Faith & Family: Local sorority answers prayers of youth tutoring center
Published 12:05 am Saturday, February 1, 2014
NATCHEZ — Members of a local service organization answered the prayers of Joe and Diane Good by adopting an after-school tutoring center as part of a community project to help empower young boys and girls to make a difference in the community.
Alpha Kappa Alpha Sorority Incorporated (AKA) Zeta Delta Omega chapter adopted the D&J Resource Research Computer Center to help partner, assist and support the center’s mission and goals.
Joe and Diane Good started the D&J Youth Group a few years ago to expose children in Natchez to travel and culture they might not otherwise get a chance to see. The group takes small regional day trips to events in Baton Rouge, Jackson and Monroe, La., but has also traveled to San Antonio, Atlanta and Washington, D.C.
As part of the mission to mold the children who participate in the group, D&J expanded its focus in 2012 to include an after-school computer and tutoring center.
The expansion began initially because area children were going to the Goods’ house to use their Internet access after school. The Goods opened the center in a couple of donated shotgun houses on Claiborne Street.
Joe said members of the sorority heard about the center and asked how they could help.
“They just told us they wanted to help out any way they could,” Joe said. “They really answered our prayers, because we’ve been hoping for a group like this to come forward and help us.”
Martha Griffin, who chairs the project for AKA, said other sorority members were looking for any way to help out the Goods after learning about their mission.
“The Goods have done so well in the last couple of years for our community, and the sorority wanted to assist them any way we could,” Griffin said. “We’re going to be doing several things there, but basically we are there to assist the Goods and help them tutor the kids to do better in school, make better grades and be productive in the community.”
Griffin said the chapter’s first activity came the weekend of Martin Luther King Jr. Day, when members helped nearly 15 students complete an ACT online workshop that included them signing up to take the college prep test in April.
“Without the center, these kids would not have been able to do any of that,” Griffin said. “We’re just excited to be helping out any way we can.”
Gwen Marshall, co-chair of the project, is a retired educator who taught for 44 years throughout the Natchez-Adams School District and at the Adams County Juvenile Detention Center.
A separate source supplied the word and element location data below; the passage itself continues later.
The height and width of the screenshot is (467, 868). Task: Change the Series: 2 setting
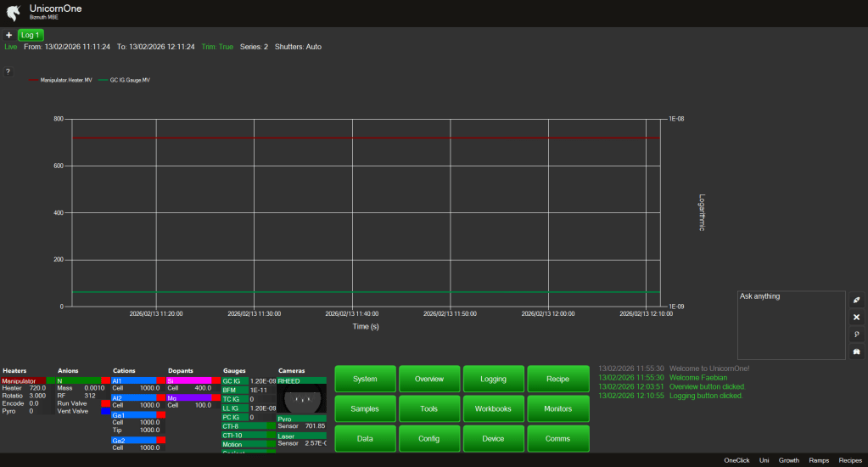coord(254,47)

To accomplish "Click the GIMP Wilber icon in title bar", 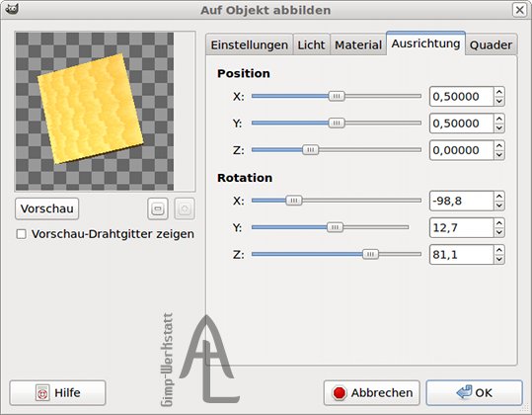I will pos(12,9).
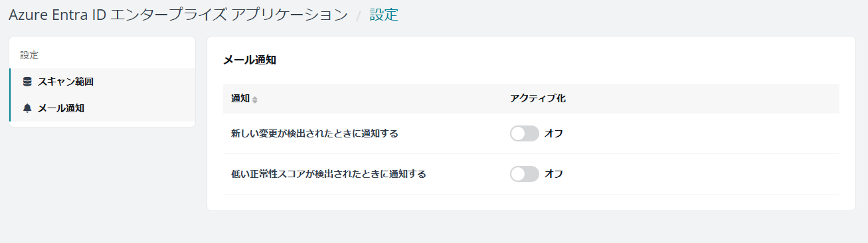
Task: Click the 設定 breadcrumb link in the title
Action: coord(384,15)
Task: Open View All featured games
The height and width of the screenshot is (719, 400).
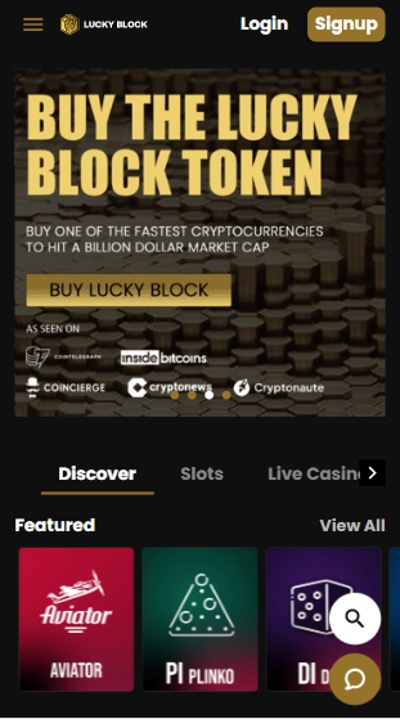Action: tap(352, 525)
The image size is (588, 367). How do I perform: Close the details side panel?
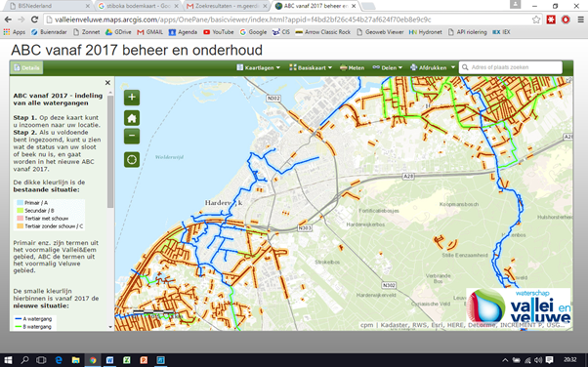tap(107, 82)
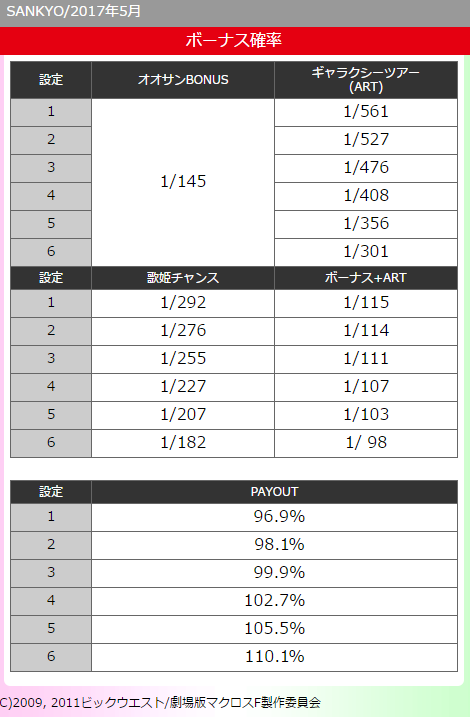470x717 pixels.
Task: Select the オオサンBONUS column header
Action: click(x=183, y=80)
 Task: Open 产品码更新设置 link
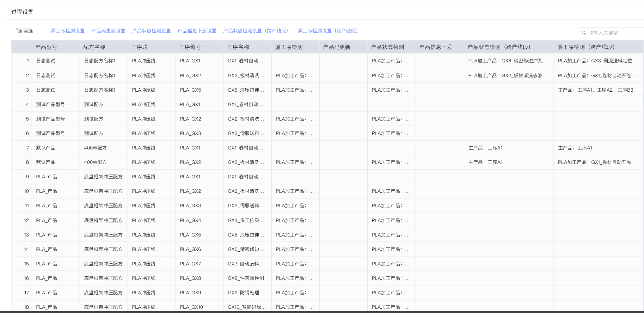click(x=108, y=31)
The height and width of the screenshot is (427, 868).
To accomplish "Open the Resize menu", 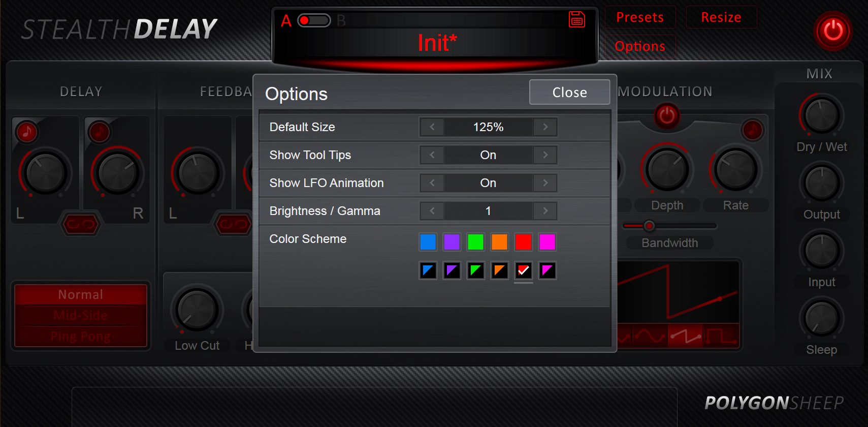I will pos(721,17).
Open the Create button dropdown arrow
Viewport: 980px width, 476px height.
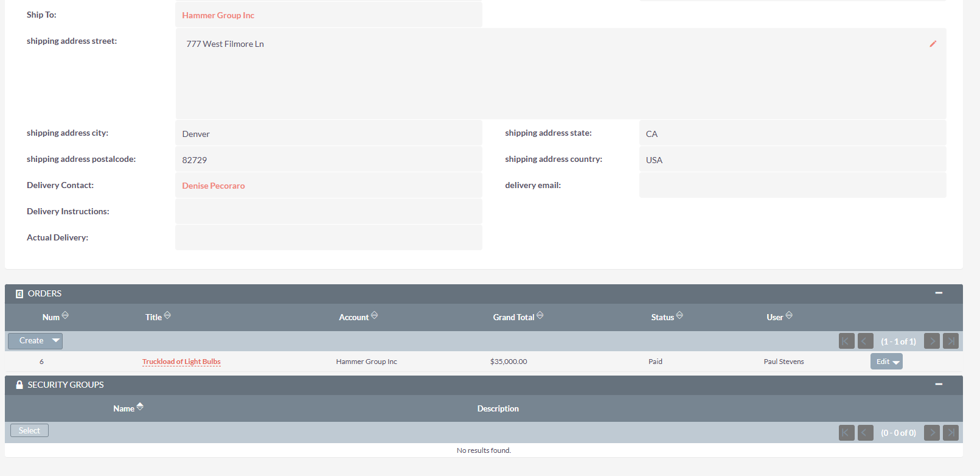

But in some ways, Marshall says, she’s never stopped teaching.
“I’ve always had a sweet spot for helping children even after I retired,” Marshall said. “When our group decided to do a community service project, we knew adopting the center was the perfect thing because some of us had already seen the great things the Goods had done there.”
Marshall said members of AKA will be at the center at least twice a week tutoring students in whatever subject they need help.
Other lessons, such as personal finance and social etiquette that are not taught in school, will also be a subject the AKAs help teach.
“The children there are very interested in bettering themselves and achieving great things, so it’s our desire to be a guiding light for them and do whatever we can for them,” Marshall said. “I used to always tell my children in the classroom that there’s a world outside of Natchez out there, so our goal is to get these students ready for that world.”
The center is open to any student wishing to receive tutoring.